Objective: Export Graphs from [ArangoDB](https://www.arangodb.com/), a multi-model Graph Database, to [NetworkX](https://networkx.github.io/), the swiss army knife for graph analysis in python, and vice-versa.

# Setup

In [None]:
%%capture
!git clone -b oasis_connector --single-branch https://github.com/arangodb/interactive_tutorials.git
!git clone -b 3.0.0 --single-branch https://github.com/arangoml/networkx-adapter.git
!rsync -av networkx-adapter/examples/ ./ --exclude=.git
!rsync -av interactive_tutorials/ ./ --exclude=.git
!pip3 install adbnx_adapter==3.0.0
!pip3 install matplotlib
!pip3 install pyArango

In [None]:
import json
import oasis
import networkx as nx
import matplotlib.pyplot as plt


from adbnx_adapter.adapter import ADBNX_Adapter
from adbnx_adapter.controller import ADBNX_Controller
from adbnx_adapter.typings import Json, ArangoMetagraph, NxId, NxData

# Create a Temporary ArangoDB Instance

In [None]:
# Request temporary instance from the managed ArangoDB Cloud Oasis.
con = oasis.getTempCredentials()

# Connect to the db via the python-arango driver
python_arango_db_driver = oasis.connect_python_arango(con)

# (Alternative) Connect to the db via the pyArango driver
# pyarango_db_driver = oasis.connect(con)[con['dbName']]

print()
print("https://{}:{}".format(con["hostname"], con["port"]))
print("Username: " + con["username"])
print("Password: " + con["password"])
print("Database: " + con["dbName"])

Feel free to use to above URL to checkout the UI!

# Data Import

We will use an Fraud Detection example graph, explained in more detail in this [interactive notebook](https://colab.research.google.com/github/joerg84/Graph_Powered_ML_Workshop/blob/master/Fraud_Detection.ipynb).

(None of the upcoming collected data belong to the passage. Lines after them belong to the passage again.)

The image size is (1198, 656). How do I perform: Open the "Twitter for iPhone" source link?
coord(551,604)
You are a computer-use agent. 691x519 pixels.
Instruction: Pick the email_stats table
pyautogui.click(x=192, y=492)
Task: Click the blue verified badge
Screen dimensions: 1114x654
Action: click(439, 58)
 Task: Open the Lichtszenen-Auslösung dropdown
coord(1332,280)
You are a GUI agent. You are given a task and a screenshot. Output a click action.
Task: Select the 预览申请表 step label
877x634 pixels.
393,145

*Note the included arangorestore will only work on Linux system, if you want to run this notebook on a different OS please consider using the appropriate arangorestore from the [Download area](https://www.arangodb.com/download-major/).*

In [None]:
%%capture
!chmod -R 755 ./tools
!./tools/arangorestore -c none --server.endpoint http+ssl://{con["hostname"]}:{con["port"]} --server.username {con["username"]} --server.database {con["dbName"]} --server.password {con["password"]} --default-replication-factor 3  --input-directory "data/fraud_dump"
!./tools/arangorestore -c none --server.endpoint http+ssl://{con["hostname"]}:{con["port"]} --server.username {con["username"]} --server.database {con["dbName"]} --server.password {con["password"]} --default-replication-factor 3  --input-directory "data/imdb_dump"

# Create Graph

The graph we will be using in the following looks as follows:

![networkX](https://github.com/arangoml/networkx-adapter/blob/master/examples/assets/fraud_graph.jpeg?raw=1) 

In [None]:
edge_definitions = [
    {
        "edge_collection": "accountHolder",
        "from_vertex_collections": ["customer"],
        "to_vertex_collections": ["account"],
    },
    {
        "edge_collection": "transaction",
        "from_vertex_collections": ["account"],
        "to_vertex_collections": ["account"],
    },
]

name = "fraud-detection"
python_arango_db_driver.delete_graph(name, ignore_missing=True)
fraud_graph = python_arango_db_driver.create_graph(name, edge_definitions=edge_definitions)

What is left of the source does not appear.